[Start of section]

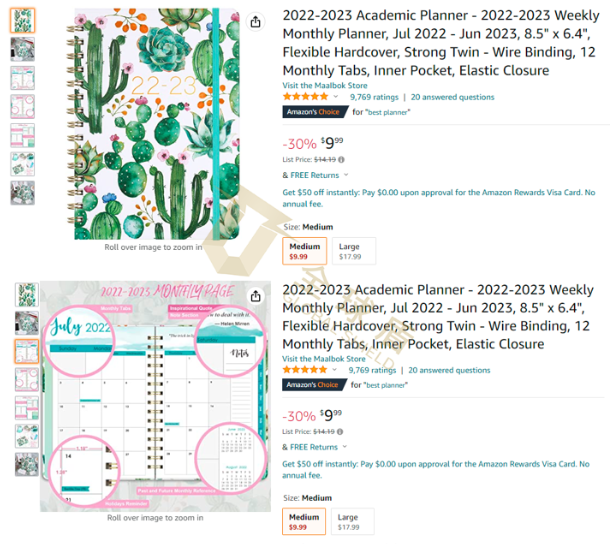Open List Price info icon in bottom listing
The height and width of the screenshot is (544, 611).
(x=340, y=431)
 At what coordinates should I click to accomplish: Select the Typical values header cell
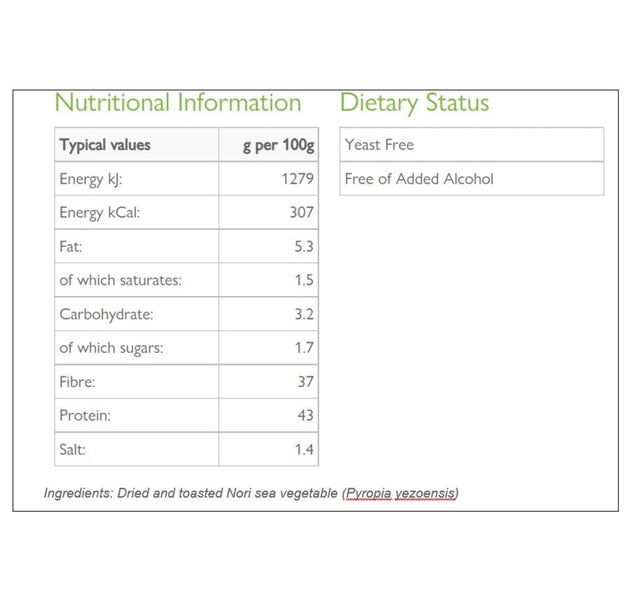(x=105, y=145)

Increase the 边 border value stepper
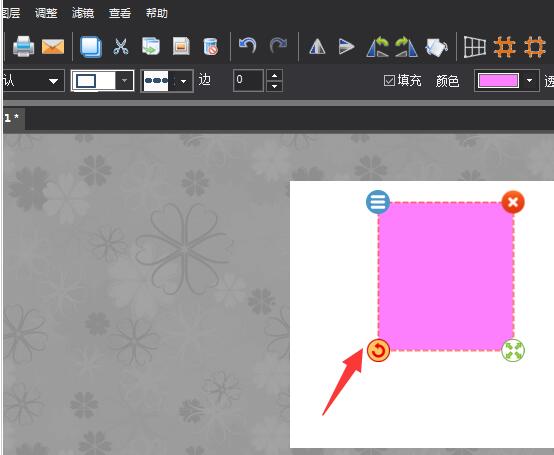(x=274, y=76)
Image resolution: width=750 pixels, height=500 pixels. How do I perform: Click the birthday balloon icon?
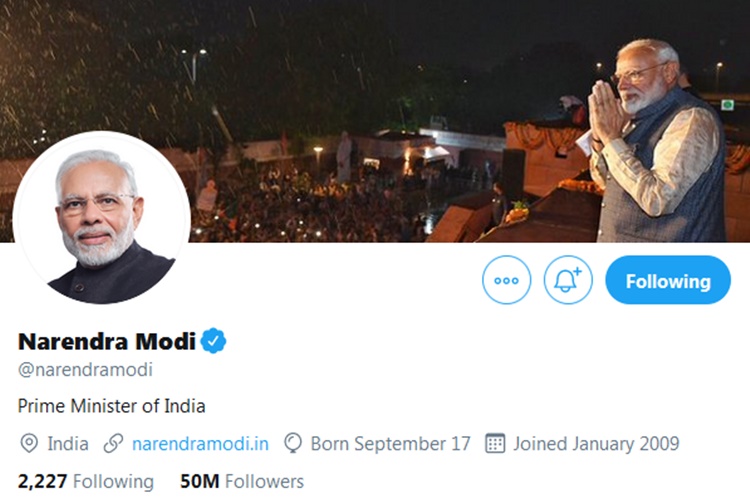tap(293, 443)
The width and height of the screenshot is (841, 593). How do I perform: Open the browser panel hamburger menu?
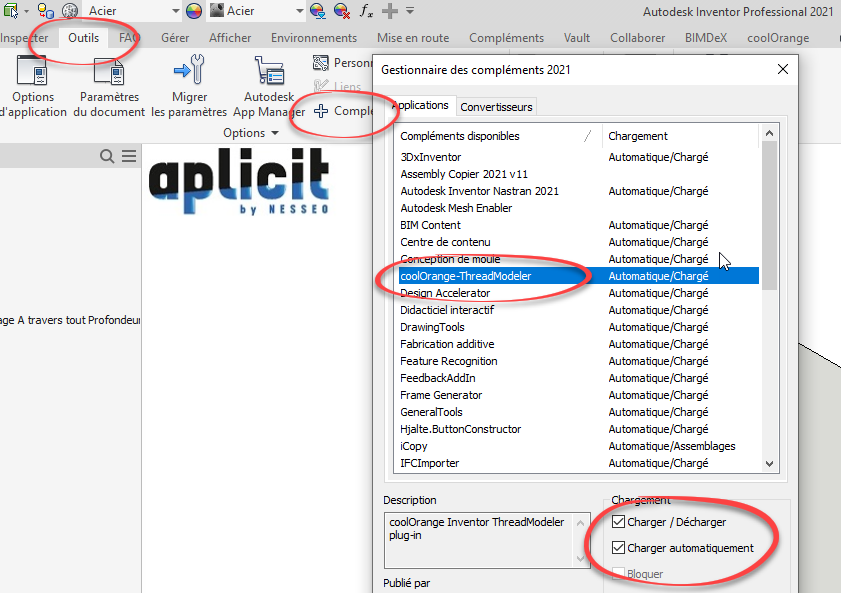coord(129,156)
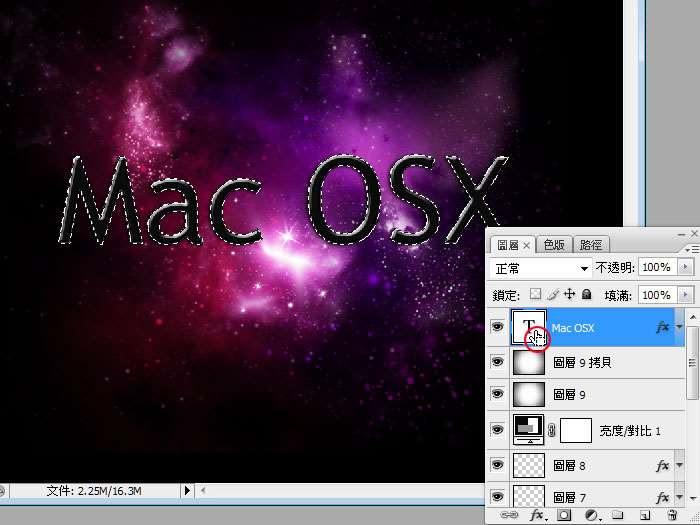Viewport: 700px width, 525px height.
Task: Switch to the 色版 tab
Action: pyautogui.click(x=553, y=245)
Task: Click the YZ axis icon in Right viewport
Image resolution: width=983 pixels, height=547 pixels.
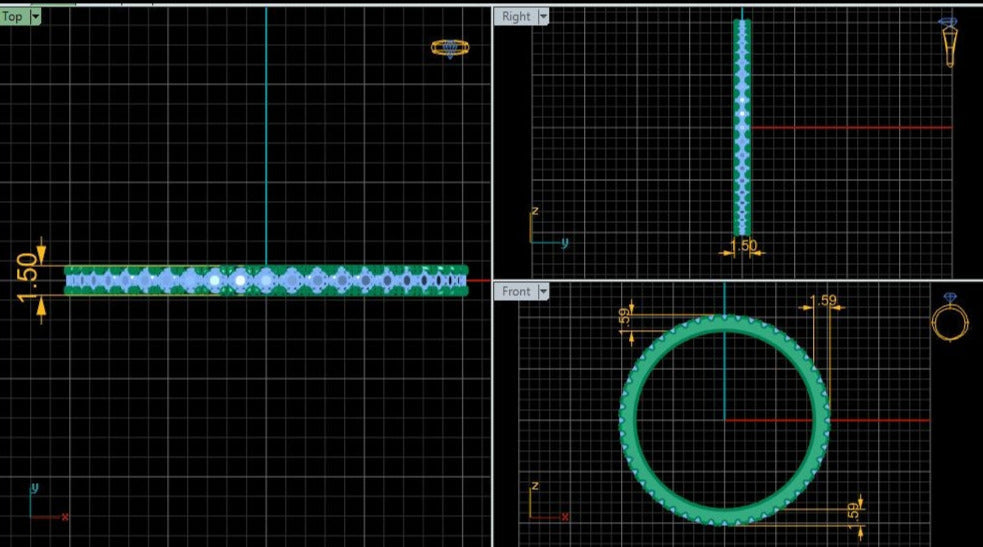Action: pyautogui.click(x=546, y=228)
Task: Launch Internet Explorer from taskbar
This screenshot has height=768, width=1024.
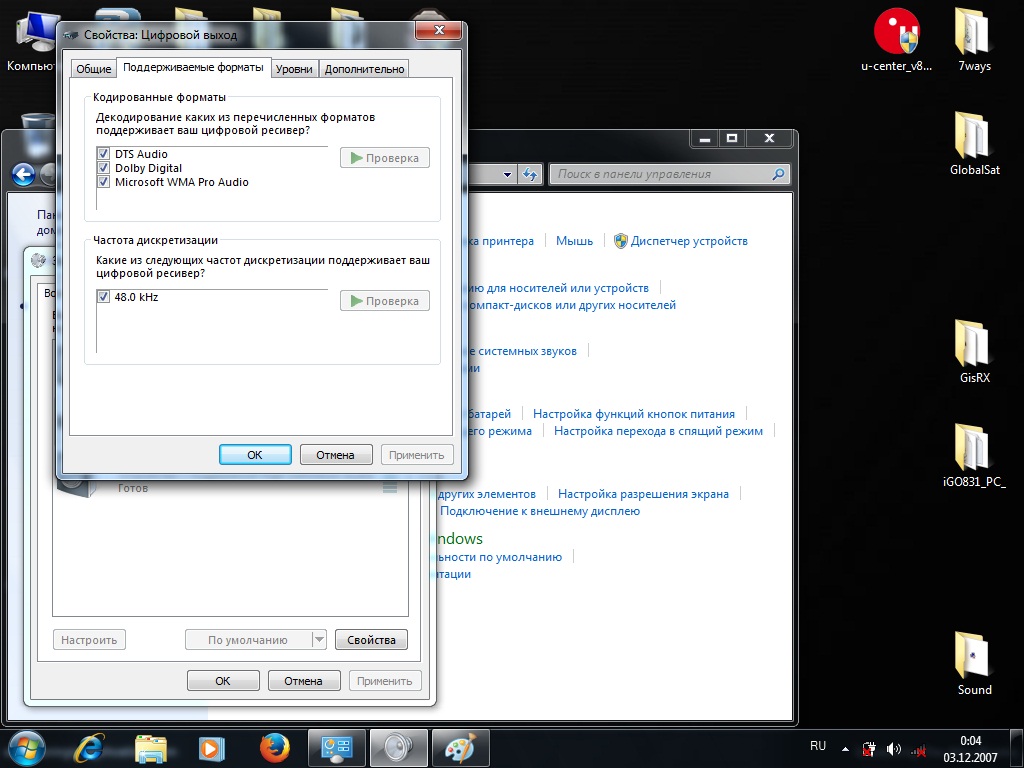Action: [x=90, y=747]
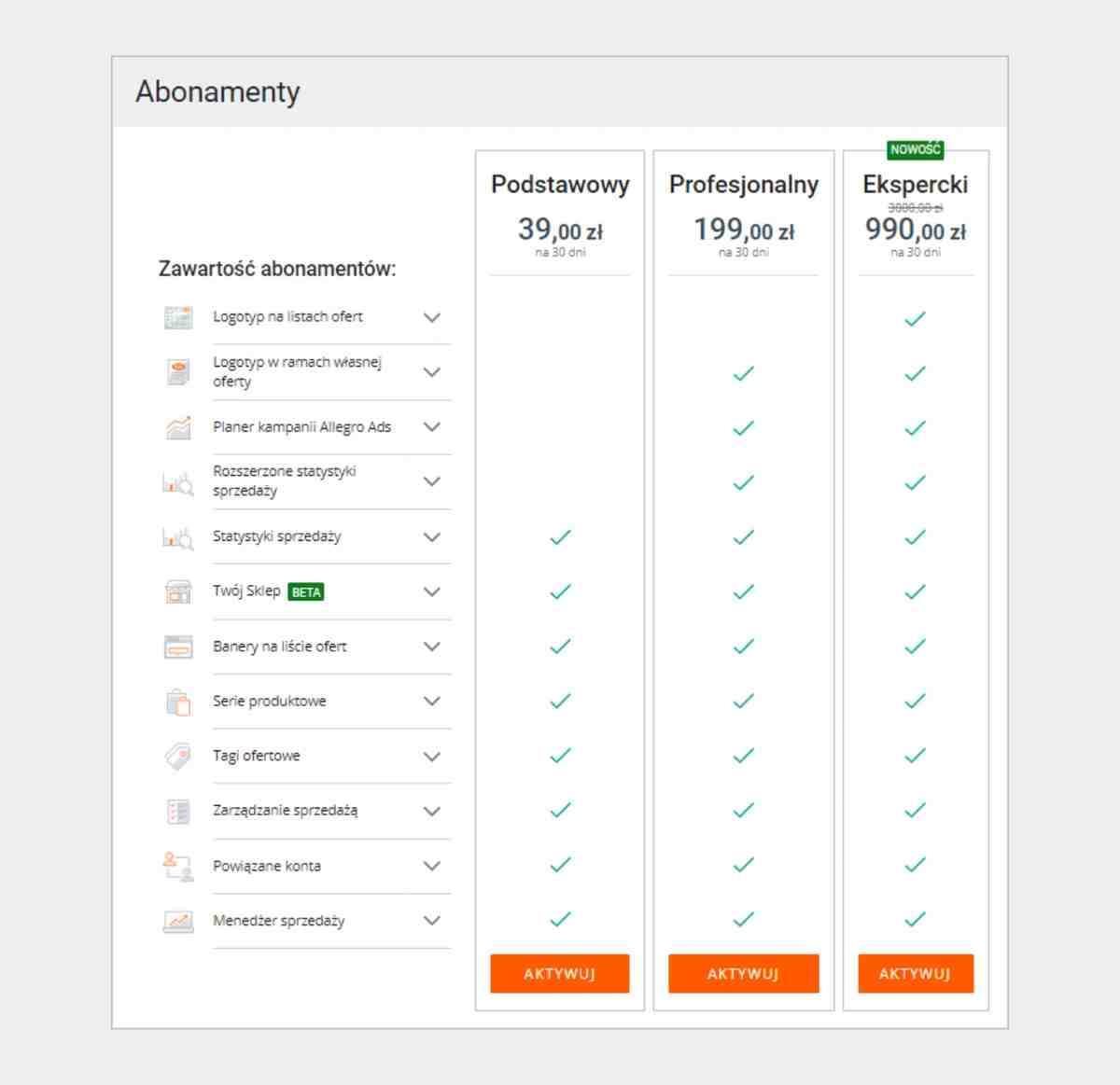This screenshot has width=1120, height=1085.
Task: Activate the Profesjonalny plan with AKTYWUJ
Action: click(x=744, y=973)
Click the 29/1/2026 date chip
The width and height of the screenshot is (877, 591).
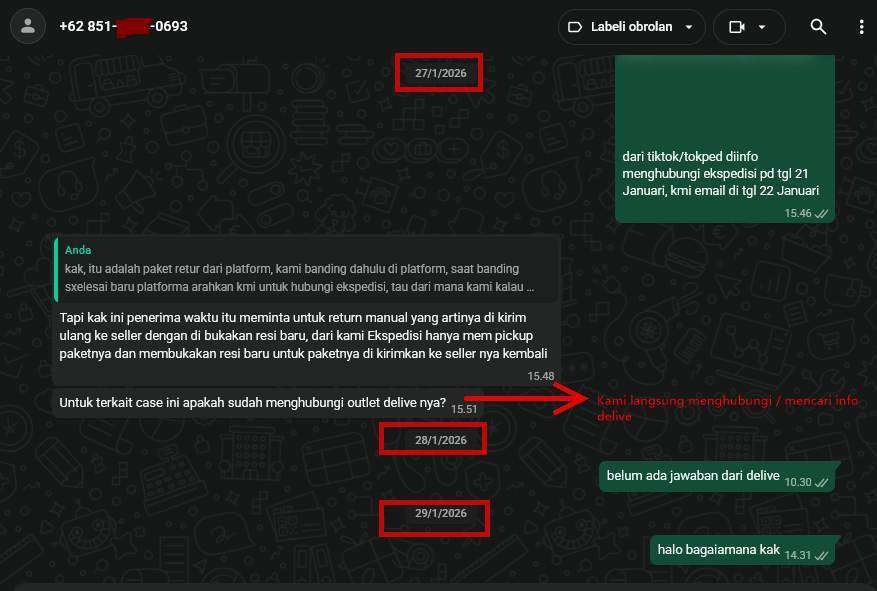click(440, 513)
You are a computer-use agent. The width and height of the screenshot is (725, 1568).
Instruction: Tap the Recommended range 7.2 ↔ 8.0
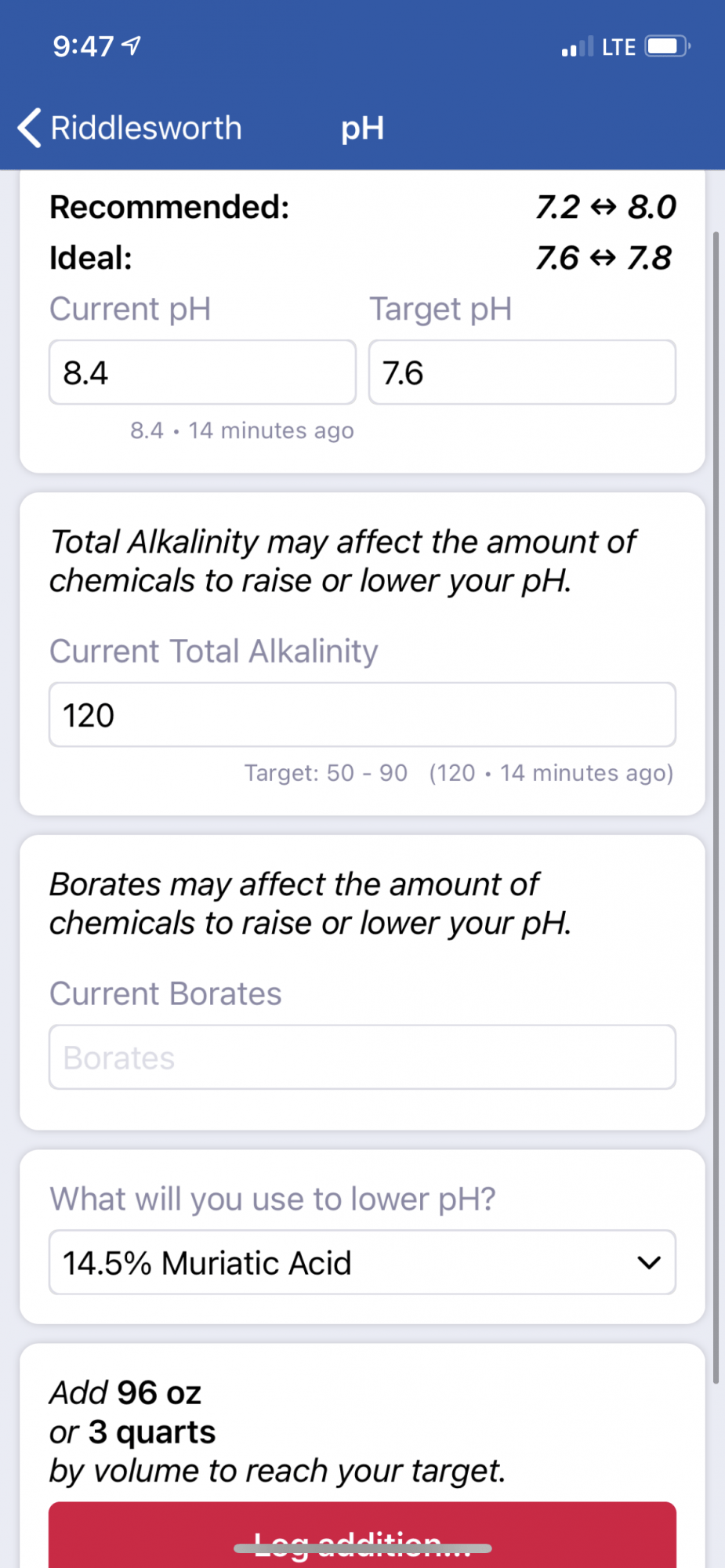(x=606, y=207)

[End of section]

**TASK STATEMENT**
From the line containing "Image resolution: width=983" through the last line of the entries, copy each line exactly and only those, skipping all pictures.

**ANSWER TO THIS PROBLEM**
Image resolution: width=983 pixels, height=547 pixels.
Action: pyautogui.click(x=546, y=228)
Task: Launch Internet Explorer from taskbar
This screenshot has height=768, width=1024.
Action: [x=90, y=747]
This screenshot has width=1120, height=1085.
Task: Activate the Profesjonalny plan with AKTYWUJ
Action: click(x=744, y=973)
Click the 29/1/2026 date chip
The width and height of the screenshot is (877, 591).
click(440, 513)
You are a computer-use agent. The width and height of the screenshot is (725, 1568).
Instruction: Tap the Recommended range 7.2 ↔ 8.0
(x=606, y=207)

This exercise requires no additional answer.